Puis le lundi soir, pour le repas d’adieux du torontois de Malaisie, on retourne chez le chinois pour le grand jeu i.e. le canard laqué. Les serveurs nous présentent la bête cuite avec la tête et nous servent d’abord le meilleur i.e. la peau croustillante. Celle-ci est découpée en morceaux de six à huit centimètres de côté qui sont déposés sur une petite crêpe fine. On badigeonne avec la sauce idoine avant d’y déposer quelques condiments et de rouler le tout. La bête est retournée en cuisine pour découpage et rapportée plus tard, la tête fendue en deux morceaux longitudinalement avec un poulet dépecé et des morceaux de porc dans une sauce sucrée. Du canard laqué pour 8 $ par personne.

Pas mal du tout pour un weekend, non ?

 

Mon hôtel, ma rue.

Mon hôtel est situé dans le quartier 1, au 05 de la rue Nguyen Van Trang Mon, mon environnement immédiat est strictement vietnamien mais limitrophe au quartier « routard » au sud et au quartier des grands hôtels à l'est. Routard se dit « thay balo » en vietnamien, ce qui se traduit littéralement par « étranger », thay, et « sac au dos », balo comme dans le mot français ballot.

C’est un hôtel à six étages, tout étroit à l’image d’un grand nombre d’édifices de la ville. Deux chambres par étage, une qui donne sur la rue et l’autre sur l’arrière. Au centre un escalier en colimaçon.

J’y suis traité comme un prince, une petite suite avec l’air climatisé, très propre, le petit-déjeuner à la chambre, des fruits à volonté, pamplemousses détaillés en quartiers dont la peau a été enlevée et le merveilleux fruit du dragon. Un fruit ovale de la grosseur d’un petit ballon d’enfant de couleur rose violacé Des pétales pointues jaunes et vertes font comme des aspérités sur le fruit. Le nom de dragon vient sans doute de là. En le coupant on découvre une chair d’un blanc gris remplie de petites graines noires. Cette chair, de la consistance d’une pastèque, est très rafraîchissante. À mon arrivée, après le travail, on apporte de l’eau bouillante pour que je me prépare le thé. Mes vêtements sont lavés pressés suspendus dans mon armoire chaque jour. Un drap blanc immaculé est quotidiennement remplacé et ma couette mince est tout aussi blanche. Un oreiller recouvert d’une taie d’oreiller sur laquelle une fine toile de coton est déposée. Le raffinement à l’orientale. Le tout pour 20 $ canadiens par jour.
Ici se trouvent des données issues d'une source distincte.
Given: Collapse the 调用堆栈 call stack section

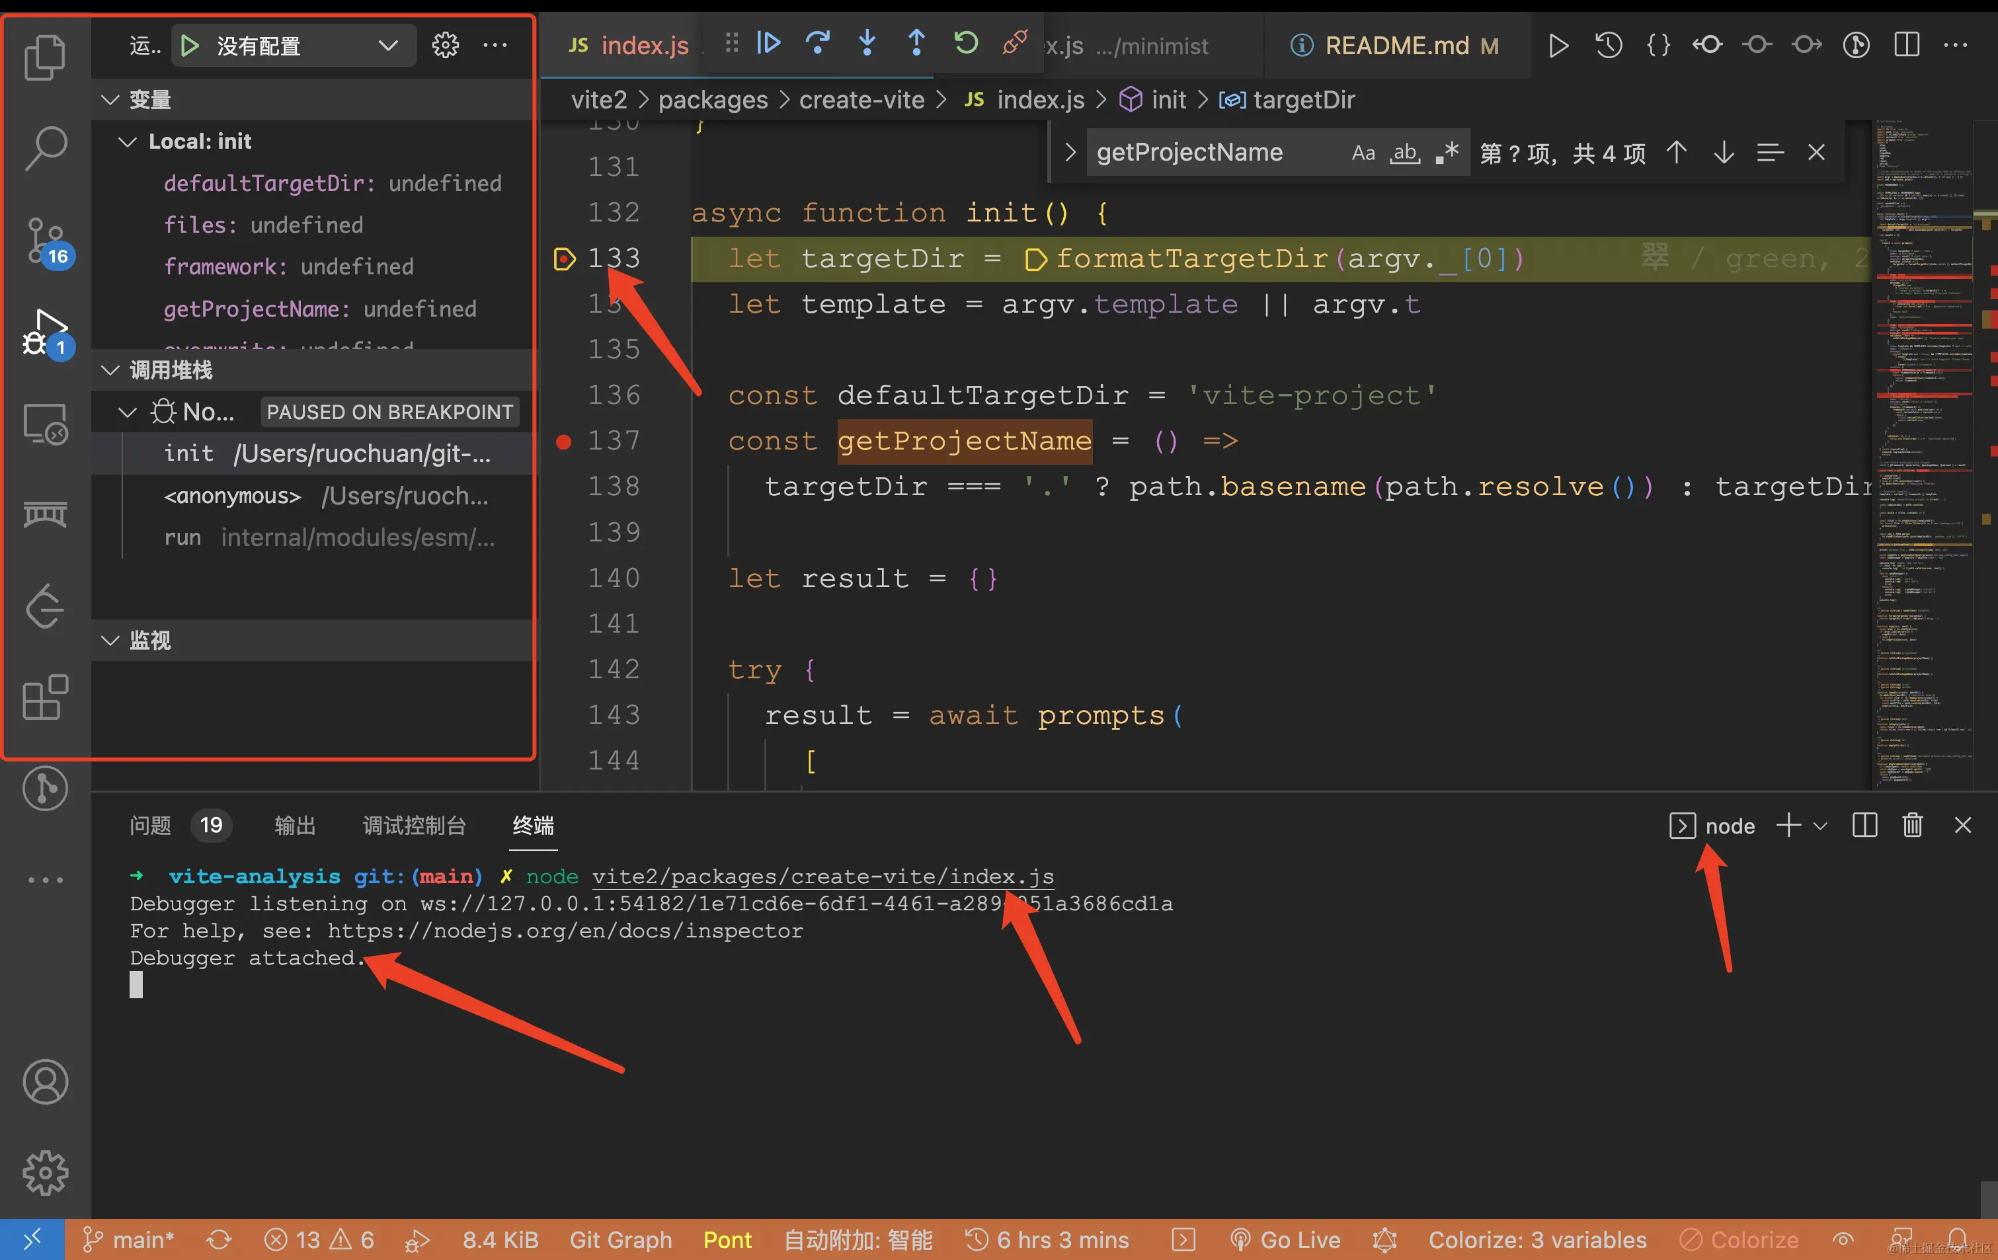Looking at the screenshot, I should [x=110, y=370].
Ma rue est toute petite et n’apparaît pas sur les cartes touristiques. En arrivant lundi soir, le 1er décembre, à 23h, je n’aurais jamais osé m’y aventurer si on ne m’y avait amené.
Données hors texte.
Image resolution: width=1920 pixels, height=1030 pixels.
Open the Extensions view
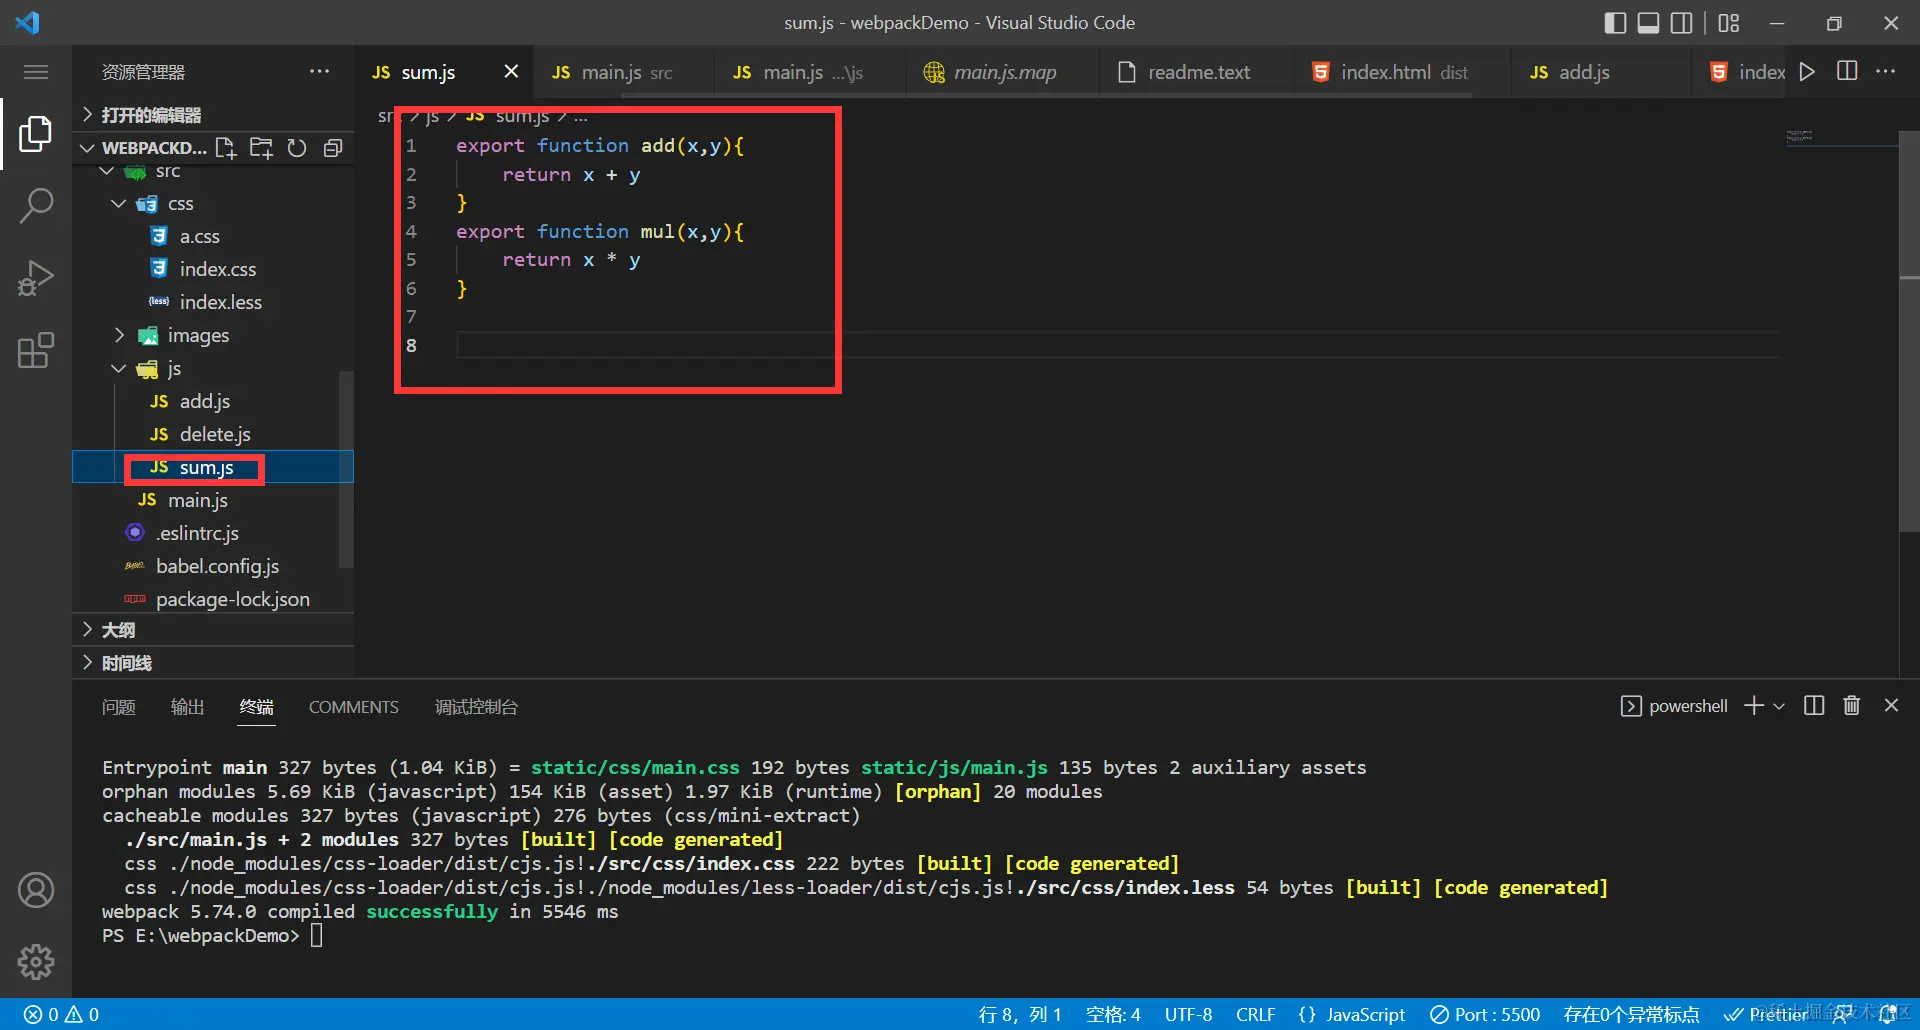[x=36, y=351]
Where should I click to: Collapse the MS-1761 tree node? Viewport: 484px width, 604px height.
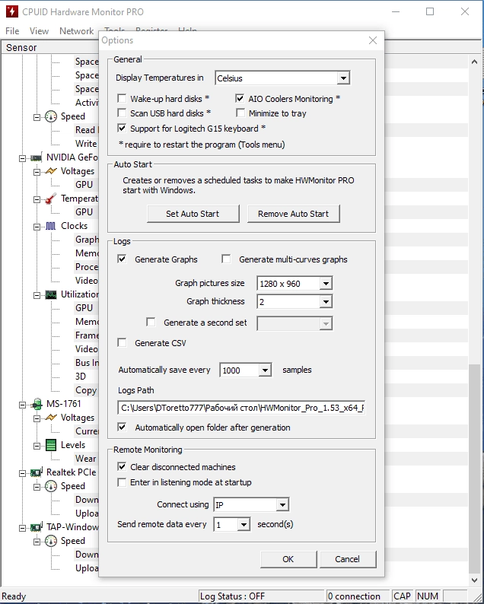coord(22,405)
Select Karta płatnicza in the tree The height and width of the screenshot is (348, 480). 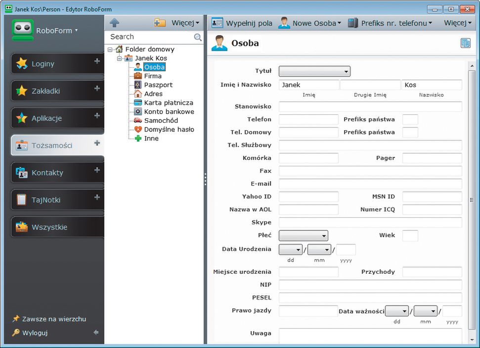[x=168, y=102]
De la fenêtre de ma chambre qui donne sur la rue, je vois la vie quotidienne se dérouler. Dès 5h30, un peu avant l’aube, la rue commence à s’animer. Des femmes et des hommes enfourchent leur moto pour aller au travail et la porte de l’impasse, face à l’hôtel, s’ouvre. Cette large porte donne sur une cour intérieure où habitent plusieurs familles. Cette porte d’arche de 3 mètres de large est surmontée d’un petit toit à quatre versants recouvert de tuiles typiquement vietnamiennes à demi-cylindre. Le demi-cylindre du bord du toit est fermé par une pièce ronde à reliefs. Sur les arêtes du toit, des animaux fabuleux, genre de gargouilles, faits de ciment. Très belle et ancienne porte très ouvragée mais peu entretenue. Dommage.
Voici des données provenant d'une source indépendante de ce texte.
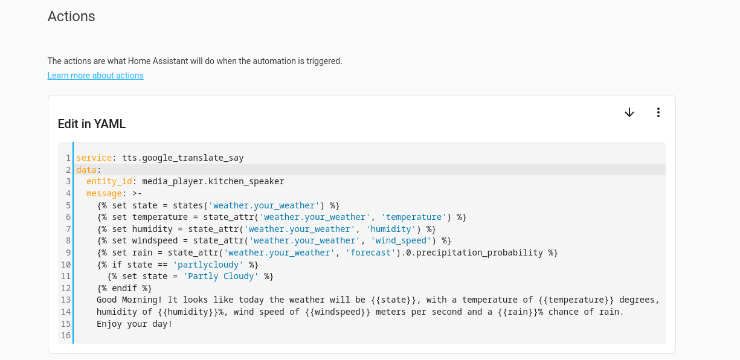
Task: Open the action's three-dot overflow menu
Action: [658, 112]
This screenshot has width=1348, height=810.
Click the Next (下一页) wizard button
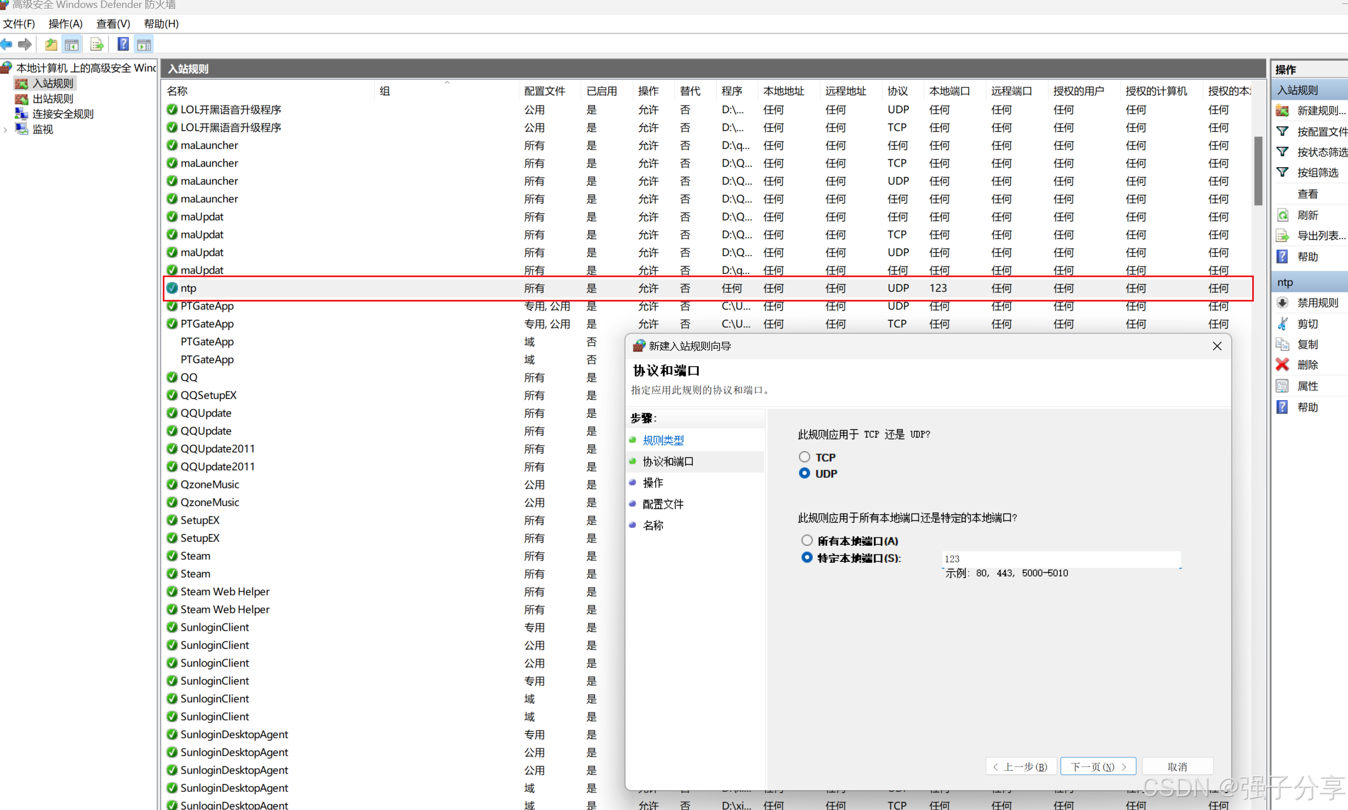click(1097, 766)
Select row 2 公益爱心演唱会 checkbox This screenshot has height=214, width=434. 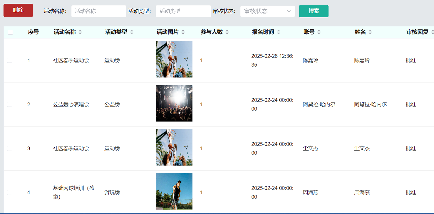10,105
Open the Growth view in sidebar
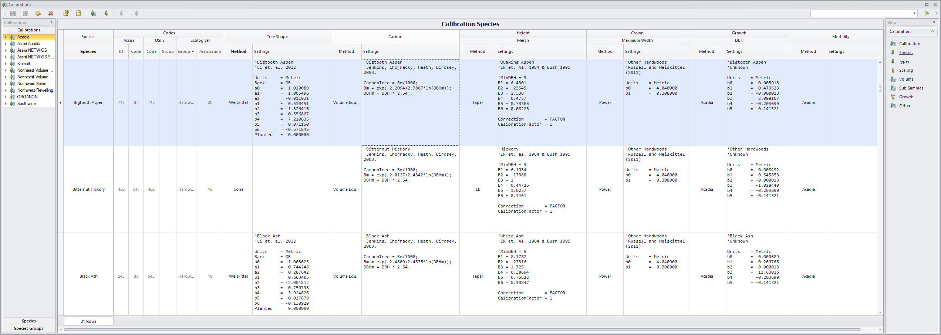The height and width of the screenshot is (335, 941). pos(906,97)
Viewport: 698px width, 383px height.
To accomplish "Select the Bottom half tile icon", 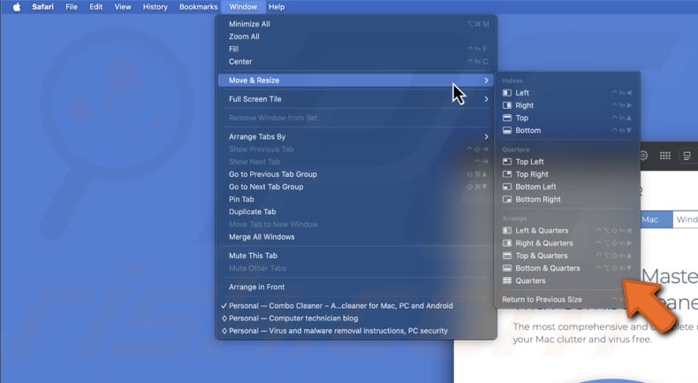I will click(x=507, y=131).
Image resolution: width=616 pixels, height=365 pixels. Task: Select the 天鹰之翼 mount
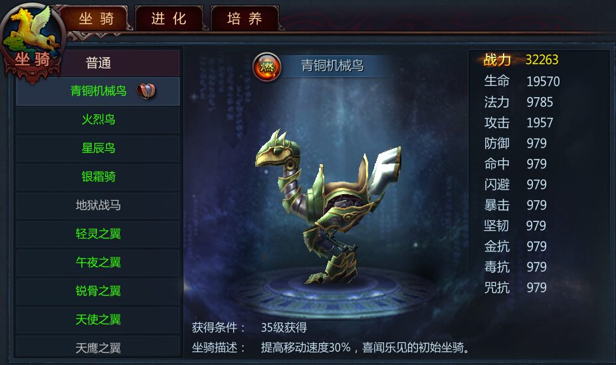[98, 347]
Une popotte roulante sur laquelle bout déjà le bouillon du pho est poussée dans l’embrasure de la porte. On installe sur un bout de trottoir adjacent quelques tables basses et des tabourets de plastiques. Des assiettes débordantes de fines herbes fraîches, des piments rouges tranchés et des rondelles de limes pour parfumer le pho y sont déposés. Les clients arrivent, souvent les mêmes, des étudiants, des travailleurs, des mamans avec les enfants qui ne veulent pas plus manger que nos petits québécois. Un client régulier ne mange pas le pho mais plutôt les opla, une déformation « d’œufs sur le plat », avec une baguette de pain qu’il a apporté. On boit du « ca phe » noir ou servi avec du lait concentré sucré ou encore du « ca phe sua da » qu’on transvide dans un verre rempli de glaçons et auquel on ajoute du lait sucré. Il y a ensuite le marchand de glace qui arrive avec son assistant. Une bicyclette à trois roues, deux à l’avant qui supporte une boîte de bois remplie de blocs de glace transparents donc peu froids. Ils débitent les gros blocs de 30cm par 30cm par 100cm en petits cubes de 10cm de côté pour les livrer aux marchands du voisinage.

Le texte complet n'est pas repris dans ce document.